Diez titanes y decenas de miles de semidioses


Foto: Óscar Vázquez
Mi padre me dio una vez la razón por la cual el fútbol era el mejor deporte de todos. A esa coletilla solía añadir que lo era, además, con mucha diferencia. Cuando apenas contaba con unos pocos años mi madre, o alguien de la familia, cuestionó el por qué nos obsesionaba tanto el llamado “deporte Rey”. Así que mi padre, con tranquilidad y quizá herido en su orgullo futbolero, espetó lo siguiente: “El fútbol es el mejor espectáculo porque nunca sabes lo que puede pasar. Puedes ir al Cine y que alguien te cuente la película, pero un partido nadie te lo puede contar con antelación”. Ayer, en la calma que me proporcionó la llegada a casa tras el éxtasis de Balaído, me acordé de esta frase. No voy a decir que fue entonces cuando la entendí, porque desde aquel día el fútbol me dio miles de ejemplos de lo que mi padre decía, pero hoy tuvo más sentido que nunca.

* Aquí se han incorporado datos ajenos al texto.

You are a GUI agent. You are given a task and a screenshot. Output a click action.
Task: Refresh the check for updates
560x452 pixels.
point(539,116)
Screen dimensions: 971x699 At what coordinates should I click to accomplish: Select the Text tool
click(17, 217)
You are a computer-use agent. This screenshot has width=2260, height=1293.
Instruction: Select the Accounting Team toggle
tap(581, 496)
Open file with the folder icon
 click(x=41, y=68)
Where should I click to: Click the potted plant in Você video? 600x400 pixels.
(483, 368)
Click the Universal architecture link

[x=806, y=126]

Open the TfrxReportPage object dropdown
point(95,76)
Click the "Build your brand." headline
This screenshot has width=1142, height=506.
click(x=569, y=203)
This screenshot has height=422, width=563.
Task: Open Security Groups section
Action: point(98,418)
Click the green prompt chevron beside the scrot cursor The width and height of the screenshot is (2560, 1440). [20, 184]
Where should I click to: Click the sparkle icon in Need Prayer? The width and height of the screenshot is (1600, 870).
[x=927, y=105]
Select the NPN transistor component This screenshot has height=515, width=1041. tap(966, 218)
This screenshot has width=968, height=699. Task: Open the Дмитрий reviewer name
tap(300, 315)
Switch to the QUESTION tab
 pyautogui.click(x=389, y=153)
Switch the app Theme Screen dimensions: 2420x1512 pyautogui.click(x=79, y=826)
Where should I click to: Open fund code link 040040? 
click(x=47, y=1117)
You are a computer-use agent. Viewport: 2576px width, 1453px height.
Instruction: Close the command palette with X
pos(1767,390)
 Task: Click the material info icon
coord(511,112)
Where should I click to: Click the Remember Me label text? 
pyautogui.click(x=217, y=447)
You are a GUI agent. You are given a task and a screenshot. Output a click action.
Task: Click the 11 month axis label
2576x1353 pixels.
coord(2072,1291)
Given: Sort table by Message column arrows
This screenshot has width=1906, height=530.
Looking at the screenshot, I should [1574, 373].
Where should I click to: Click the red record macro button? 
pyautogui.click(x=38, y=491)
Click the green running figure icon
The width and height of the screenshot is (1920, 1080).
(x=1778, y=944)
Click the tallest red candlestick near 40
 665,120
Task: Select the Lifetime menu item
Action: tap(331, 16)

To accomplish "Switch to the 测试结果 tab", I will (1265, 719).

Quién nos iba a decir a nosotros, celtistas, antes del partido de ayer, que viviríamos lo que vivimos. Venía un Xerez aparentemente relajado, con los deberes de la permanencia hechos pero quizá herido en su orgullo por haber querido pelear por cotas más altas (y así lo demostraba ante el Deportivo la jornada anterior) a un Balaídos que se presumía abarrotado en un paso más hacia Primera División. Viendo la trayectoria de unos y otros cabía esperar un partido disputado pero que el tiempo decantaría a nuestro favor, algo muy extraño tendría que pasar para que las cosas no cayesen por su propio peso. Y, como el fútbol es tan imprevisible, esas cosas extrañas pasaron. Minuto 5, penalti de Sergio y expulsión. Tocaba remar. Y se remó.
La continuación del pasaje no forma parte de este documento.